Class C β-lactamases comprise mainly Acinetobacter derived cephalosporinases (ADCs), which are intrinsic to this bacterium. The presence of ISAba1 causes overexpression of AmpC, which belongs to the same family of Class C β-lactamases.[30] They usually confer resistance to β-lactam inhibitors but are inhibited by cloxacillin or boronic acid. Rao et al. (2020) found out the ADC gene in all A. baumannii isolates, whereas in our systematic review, we identified the ADC2 gene in 98.42% of isolates.[31] No further research work has been done on the ADC2 gene in India, yet according to our comparative analysis, it has been found in almost all A. baumannii isolates.

Class D β-lactamases, also called oxacillinases (OXAs) as they hydrolyze oxacillin better than benzylpenicillin, are usually plasmid-mediated. Since the 1980s, more than 400 types of OXAs have been identified, such as OXA-23, OXA-24/40, OXA-58, OXA-143, and OXA-235.[32] The bla gene, almost in all its subtypes, is preceded by an IS element, ISAba1 or ISAba4, which leads to its overexpression, hence is the prime reason for its dissemination throughout the globe.

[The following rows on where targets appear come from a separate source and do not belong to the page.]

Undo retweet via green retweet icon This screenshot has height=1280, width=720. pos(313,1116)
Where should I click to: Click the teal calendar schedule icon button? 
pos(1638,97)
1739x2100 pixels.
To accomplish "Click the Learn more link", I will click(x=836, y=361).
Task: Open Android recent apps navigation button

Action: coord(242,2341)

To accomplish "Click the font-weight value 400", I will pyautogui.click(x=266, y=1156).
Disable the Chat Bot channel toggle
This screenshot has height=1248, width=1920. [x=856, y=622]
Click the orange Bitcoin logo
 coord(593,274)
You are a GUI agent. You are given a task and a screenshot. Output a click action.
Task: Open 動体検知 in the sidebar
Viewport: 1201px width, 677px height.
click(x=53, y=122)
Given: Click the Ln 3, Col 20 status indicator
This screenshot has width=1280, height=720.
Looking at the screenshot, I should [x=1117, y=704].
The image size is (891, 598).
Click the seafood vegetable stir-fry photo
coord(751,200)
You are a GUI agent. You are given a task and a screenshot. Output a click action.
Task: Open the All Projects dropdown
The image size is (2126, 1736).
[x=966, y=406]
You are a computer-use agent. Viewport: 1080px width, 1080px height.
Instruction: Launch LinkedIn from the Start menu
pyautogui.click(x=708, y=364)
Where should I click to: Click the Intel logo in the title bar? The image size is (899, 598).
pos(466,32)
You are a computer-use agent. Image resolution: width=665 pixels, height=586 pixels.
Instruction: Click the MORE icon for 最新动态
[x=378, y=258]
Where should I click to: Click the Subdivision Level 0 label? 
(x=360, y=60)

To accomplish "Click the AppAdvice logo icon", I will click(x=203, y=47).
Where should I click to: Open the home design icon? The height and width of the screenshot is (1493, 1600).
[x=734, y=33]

We have depicted in our previous article that OXA23 (314; 92.62%) followed by OXA66 (241; 71.09%) has a higher frequency in A. baumannii isolates,[10] and more research work is required on this c lass D enzymes due to its weak hydrolysis activity. Researchers neglected this class and only focused their work on other virulent carbapenemase. In our present study, we identified the OXA23 gene in 95.58% isolates’ genome. Kumar et al. (2019)found a high prevalence of OXA23 genes (97.7%) in A. baumannii isolates.[28]

CONCLUSION

A. baumannii is a notorious pandemic pathogen designated as a “priority of concern” by the World Health Organization. Our study indicates a high prevalence of the ADC2 gene, which gives resistance against the cephalosporin group and co-existence of β-lactamase genes (ADC2, OXA23, OXA66, and NDM-1) in various A. baumannii isolates’ genomes, which is a problematic situation. Global molecular surveillance and the “One Health Concept” are crucial, as is research on plant extracts in vitro and in vivo efficacy against A. baumannii. Combating multidrug-resistant A. baumannii requires a multifaceted approach that involves infection control measures, antimicrobial stewardship, surveillance, education, research, and collaboration. Implementing these strategies and staying vigilant in the face of this resilient pathogen is essential to minimize its impact on healthcare systems and public health.